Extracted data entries
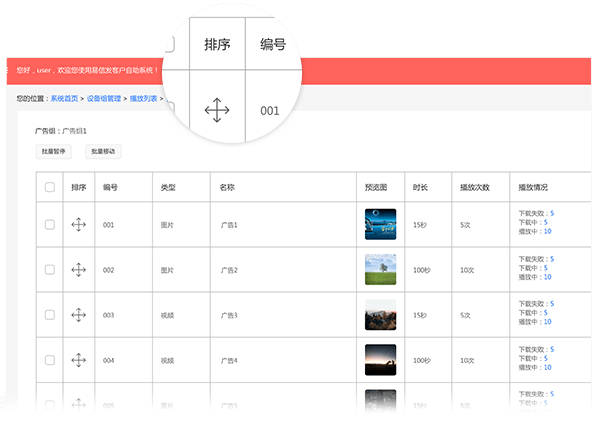View the mountain thumbnail for 广告3

click(380, 315)
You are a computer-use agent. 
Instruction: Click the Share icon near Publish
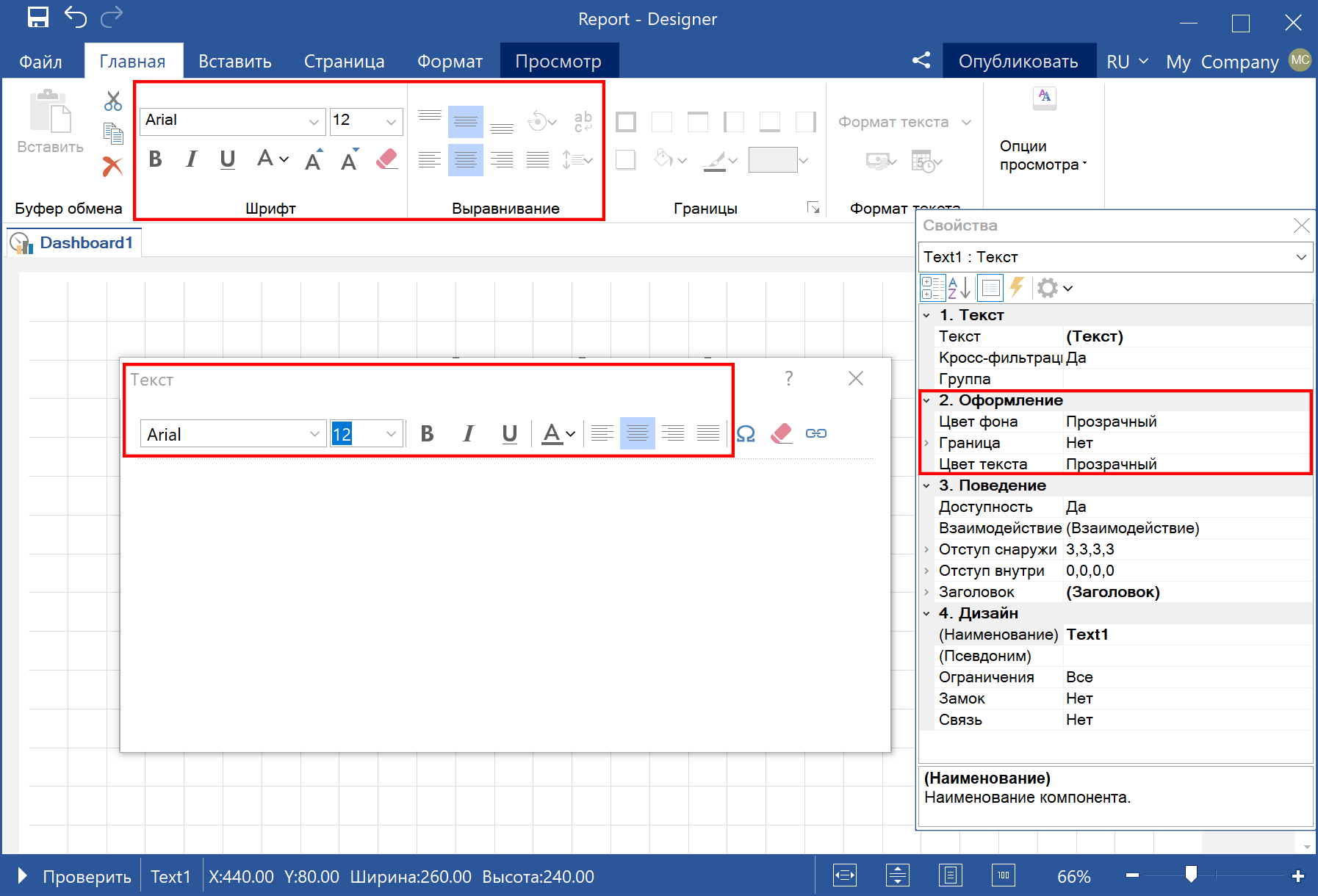tap(921, 60)
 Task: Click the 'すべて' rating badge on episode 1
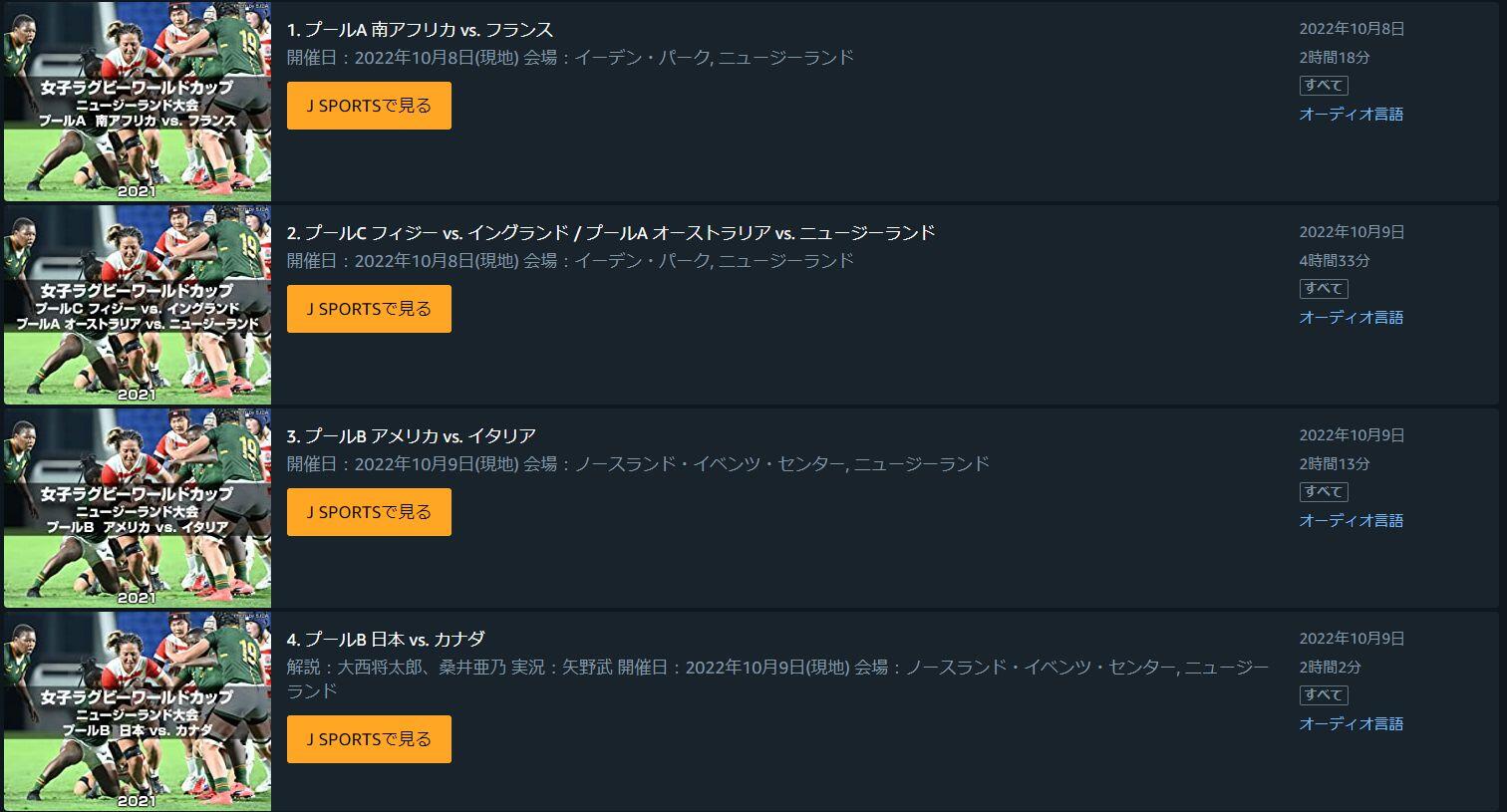1324,86
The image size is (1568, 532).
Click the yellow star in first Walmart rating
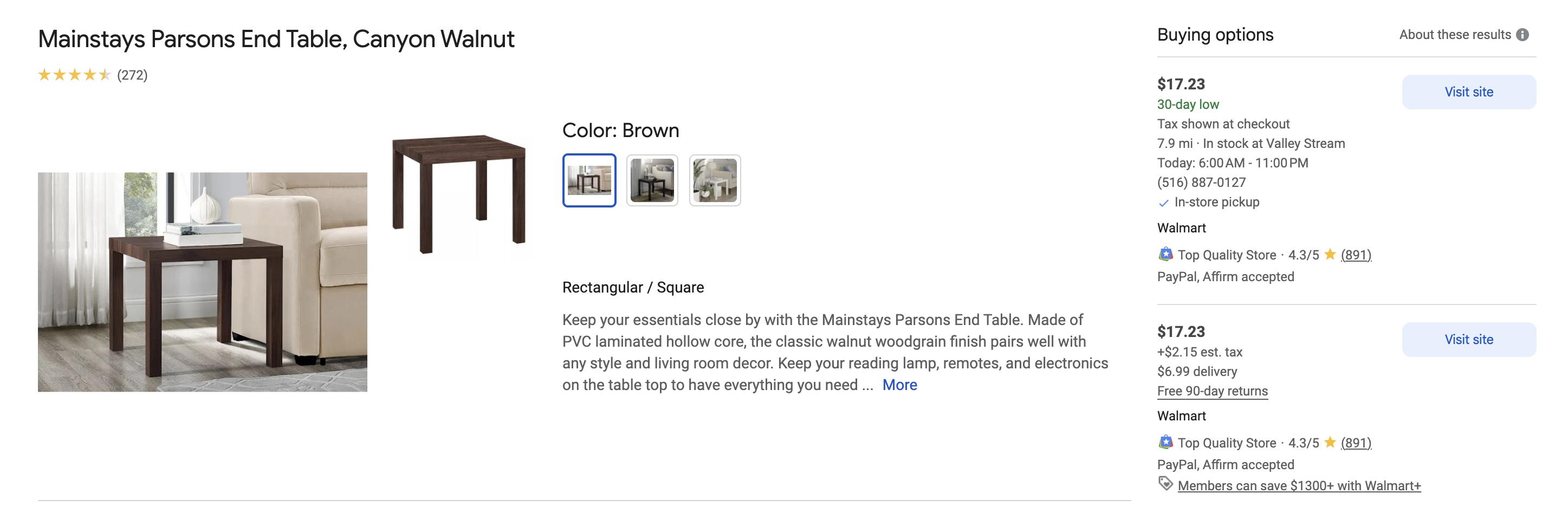(x=1330, y=255)
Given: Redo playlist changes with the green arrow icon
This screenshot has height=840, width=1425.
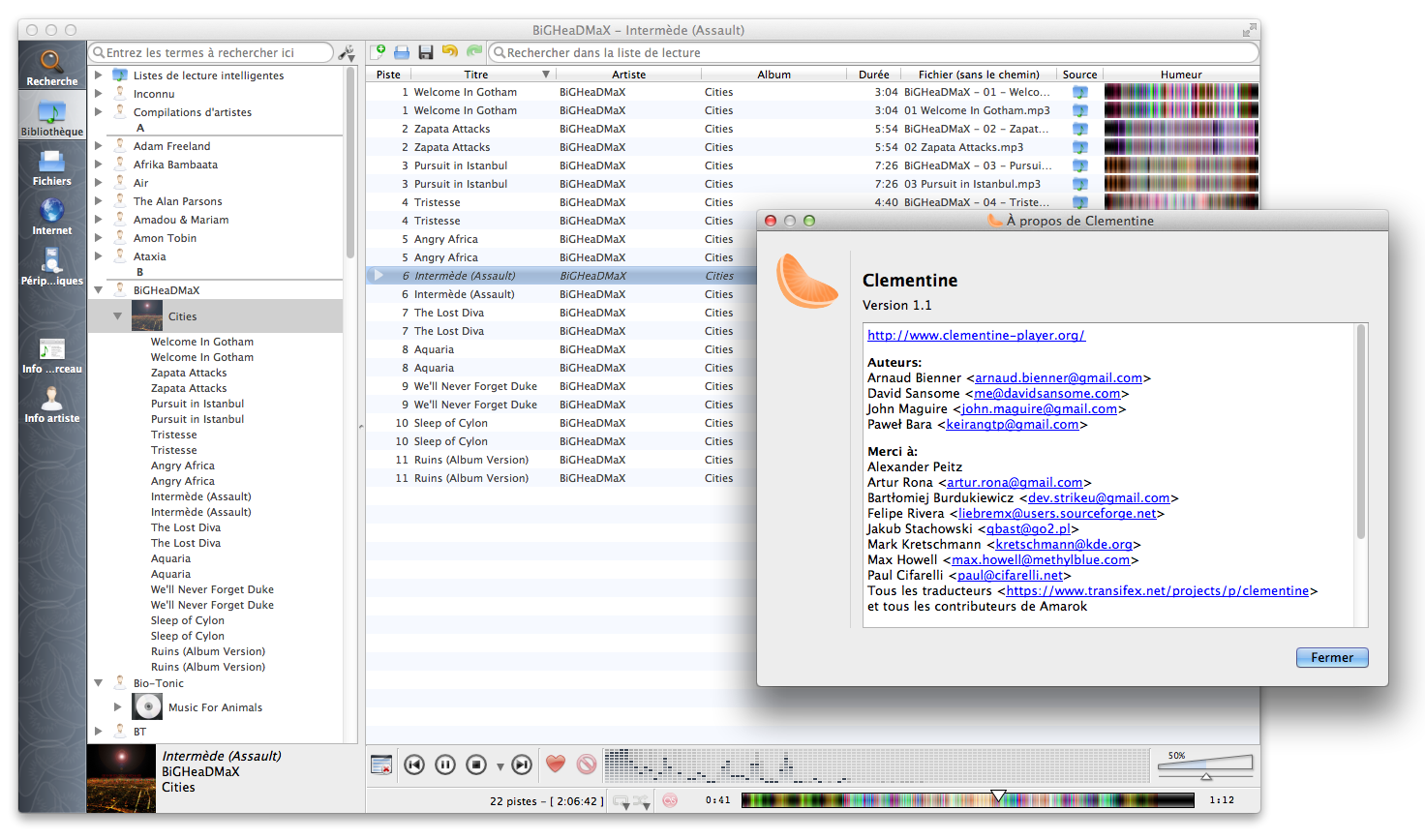Looking at the screenshot, I should (472, 51).
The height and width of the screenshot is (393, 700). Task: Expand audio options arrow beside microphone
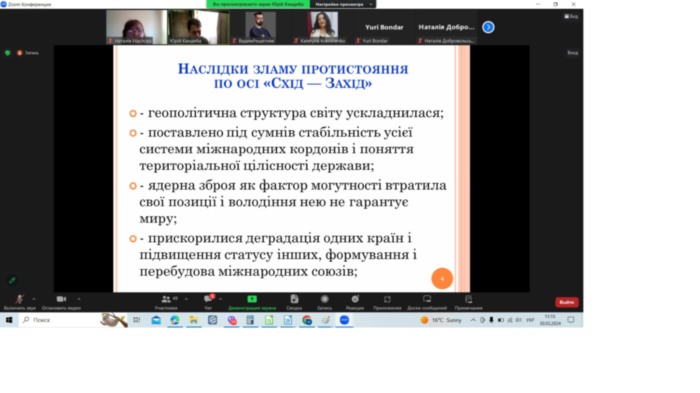point(34,299)
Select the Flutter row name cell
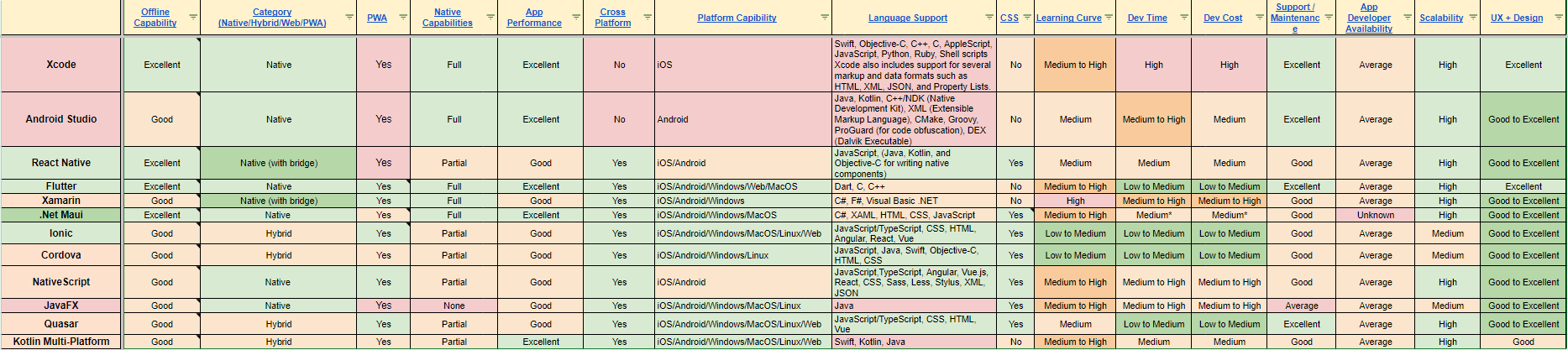The width and height of the screenshot is (1568, 350). (61, 186)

Task statement
Please retype the text of every record above word for word, leaving the pictures out of your answer.

Complete answer
View the mountain thumbnail for 广告3

click(380, 315)
You are a computer-use agent. 
Instruction: Click the Share icon near Publish
tap(921, 60)
 Task: Click the 'すべて' rating badge on episode 1
1324,86
The image size is (1568, 532).
Click the yellow star in first Walmart rating
(x=1330, y=255)
Given: Redo playlist changes with the green arrow icon
This screenshot has height=840, width=1425.
Looking at the screenshot, I should (472, 51).
The height and width of the screenshot is (393, 700). Task: Expand audio options arrow beside microphone
point(34,299)
Select the Flutter row name cell
The width and height of the screenshot is (1568, 350). (61, 186)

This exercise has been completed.